## DIRECTIONS FOR THIS TASK
Rewrite everything in the listing from the line containing "Open the journal using the quill icon" down through the line containing "1456x820 pixels. point(266,392)", with "minimap" replaced by "mini-map" and nothing else changed.

## TASK INPUTS
--- BEGIN ---
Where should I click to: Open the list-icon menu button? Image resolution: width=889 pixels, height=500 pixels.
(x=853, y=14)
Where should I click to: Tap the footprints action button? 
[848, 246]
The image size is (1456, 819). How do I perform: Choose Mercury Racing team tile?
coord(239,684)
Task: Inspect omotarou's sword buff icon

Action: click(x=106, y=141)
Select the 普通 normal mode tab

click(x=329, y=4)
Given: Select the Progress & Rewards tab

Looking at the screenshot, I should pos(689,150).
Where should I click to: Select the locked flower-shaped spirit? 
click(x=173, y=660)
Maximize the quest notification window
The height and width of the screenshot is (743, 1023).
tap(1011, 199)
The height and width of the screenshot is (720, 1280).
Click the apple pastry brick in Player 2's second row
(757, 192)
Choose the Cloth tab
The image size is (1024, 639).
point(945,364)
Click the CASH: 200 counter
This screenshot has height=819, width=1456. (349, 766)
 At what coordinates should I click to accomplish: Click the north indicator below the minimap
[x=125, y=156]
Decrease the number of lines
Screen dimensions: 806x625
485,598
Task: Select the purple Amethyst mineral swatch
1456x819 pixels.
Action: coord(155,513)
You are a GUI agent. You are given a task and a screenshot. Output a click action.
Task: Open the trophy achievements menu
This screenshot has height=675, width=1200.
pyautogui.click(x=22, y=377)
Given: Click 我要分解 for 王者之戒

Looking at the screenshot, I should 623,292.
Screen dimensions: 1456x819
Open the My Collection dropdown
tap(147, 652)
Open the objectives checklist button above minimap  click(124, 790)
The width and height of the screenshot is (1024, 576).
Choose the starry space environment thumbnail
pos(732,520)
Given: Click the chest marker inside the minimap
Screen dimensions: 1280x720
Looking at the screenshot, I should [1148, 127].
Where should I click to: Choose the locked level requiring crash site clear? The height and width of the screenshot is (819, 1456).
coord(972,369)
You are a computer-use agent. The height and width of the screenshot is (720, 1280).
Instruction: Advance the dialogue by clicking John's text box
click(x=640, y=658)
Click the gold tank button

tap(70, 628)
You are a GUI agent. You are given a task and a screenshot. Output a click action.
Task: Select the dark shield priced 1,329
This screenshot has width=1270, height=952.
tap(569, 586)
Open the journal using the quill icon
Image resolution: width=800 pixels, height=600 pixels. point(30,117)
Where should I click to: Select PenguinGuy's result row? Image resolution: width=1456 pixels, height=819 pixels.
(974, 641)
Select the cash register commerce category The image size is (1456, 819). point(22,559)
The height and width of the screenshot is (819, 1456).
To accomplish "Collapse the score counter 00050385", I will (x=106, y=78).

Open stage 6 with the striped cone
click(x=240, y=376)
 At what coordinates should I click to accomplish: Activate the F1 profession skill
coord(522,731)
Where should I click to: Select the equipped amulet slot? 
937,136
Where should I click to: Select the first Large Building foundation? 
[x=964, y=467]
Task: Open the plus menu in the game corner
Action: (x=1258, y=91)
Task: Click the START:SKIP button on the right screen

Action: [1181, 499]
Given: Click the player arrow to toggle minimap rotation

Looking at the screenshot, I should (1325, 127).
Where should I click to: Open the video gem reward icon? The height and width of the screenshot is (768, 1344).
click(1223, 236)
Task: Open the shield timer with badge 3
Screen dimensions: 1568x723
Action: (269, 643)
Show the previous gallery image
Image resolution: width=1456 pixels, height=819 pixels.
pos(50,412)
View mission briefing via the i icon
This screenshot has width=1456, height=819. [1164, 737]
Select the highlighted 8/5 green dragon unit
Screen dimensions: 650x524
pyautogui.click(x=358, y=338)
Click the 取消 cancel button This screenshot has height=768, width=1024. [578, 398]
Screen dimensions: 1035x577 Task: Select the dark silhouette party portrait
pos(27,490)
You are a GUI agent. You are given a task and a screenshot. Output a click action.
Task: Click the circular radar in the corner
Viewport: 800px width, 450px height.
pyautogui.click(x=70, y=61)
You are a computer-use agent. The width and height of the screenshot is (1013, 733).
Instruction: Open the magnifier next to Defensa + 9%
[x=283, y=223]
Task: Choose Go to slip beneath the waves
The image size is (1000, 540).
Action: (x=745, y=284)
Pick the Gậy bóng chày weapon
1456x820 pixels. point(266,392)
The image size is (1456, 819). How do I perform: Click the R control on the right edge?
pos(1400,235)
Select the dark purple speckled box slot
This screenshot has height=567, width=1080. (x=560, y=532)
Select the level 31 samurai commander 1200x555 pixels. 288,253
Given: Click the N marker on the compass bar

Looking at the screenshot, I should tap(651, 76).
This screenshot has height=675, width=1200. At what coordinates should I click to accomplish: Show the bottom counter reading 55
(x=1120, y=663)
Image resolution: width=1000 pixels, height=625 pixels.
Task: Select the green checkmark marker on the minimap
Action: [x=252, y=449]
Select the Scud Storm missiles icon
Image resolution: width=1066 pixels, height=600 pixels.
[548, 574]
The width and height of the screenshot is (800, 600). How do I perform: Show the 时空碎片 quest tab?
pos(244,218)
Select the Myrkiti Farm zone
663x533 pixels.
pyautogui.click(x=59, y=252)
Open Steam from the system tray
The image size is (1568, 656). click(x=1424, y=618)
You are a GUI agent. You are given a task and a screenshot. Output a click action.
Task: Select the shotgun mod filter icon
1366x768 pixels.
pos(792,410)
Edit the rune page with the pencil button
--- END ---
## SOLUTION TO THIS PROBLEM
Open the journal using the quill icon
Image resolution: width=800 pixels, height=600 pixels. point(30,117)
Where should I click to: Select PenguinGuy's result row? Image resolution: width=1456 pixels, height=819 pixels.
(974, 641)
Select the cash register commerce category The image size is (1456, 819). point(22,559)
The height and width of the screenshot is (819, 1456).
To accomplish "Collapse the score counter 00050385", I will (x=106, y=78).

Open stage 6 with the striped cone
click(x=240, y=376)
 At what coordinates should I click to accomplish: Activate the F1 profession skill
coord(522,731)
Where should I click to: Select the equipped amulet slot? 
937,136
Where should I click to: Select the first Large Building foundation? 
[x=964, y=467]
Task: Open the plus menu in the game corner
Action: (x=1258, y=91)
Task: Click the START:SKIP button on the right screen

Action: [1181, 499]
Given: Click the player arrow to toggle mini-map rotation

Looking at the screenshot, I should (1325, 127).
Where should I click to: Open the video gem reward icon? The height and width of the screenshot is (768, 1344).
click(1223, 236)
Task: Open the shield timer with badge 3
Screen dimensions: 1568x723
Action: (269, 643)
Show the previous gallery image
Image resolution: width=1456 pixels, height=819 pixels.
pos(50,412)
View mission briefing via the i icon
This screenshot has width=1456, height=819. [1164, 737]
Select the highlighted 8/5 green dragon unit
Screen dimensions: 650x524
pyautogui.click(x=358, y=338)
Click the 取消 cancel button This screenshot has height=768, width=1024. [578, 398]
Screen dimensions: 1035x577 Task: Select the dark silhouette party portrait
pos(27,490)
You are a GUI agent. You are given a task and a screenshot. Output a click action.
Task: Click the circular radar in the corner
Viewport: 800px width, 450px height.
pyautogui.click(x=70, y=61)
You are a computer-use agent. The width and height of the screenshot is (1013, 733).
Instruction: Open the magnifier next to Defensa + 9%
[x=283, y=223]
Task: Choose Go to slip beneath the waves
The image size is (1000, 540).
Action: (x=745, y=284)
Pick the Gậy bóng chày weapon
1456x820 pixels. point(266,392)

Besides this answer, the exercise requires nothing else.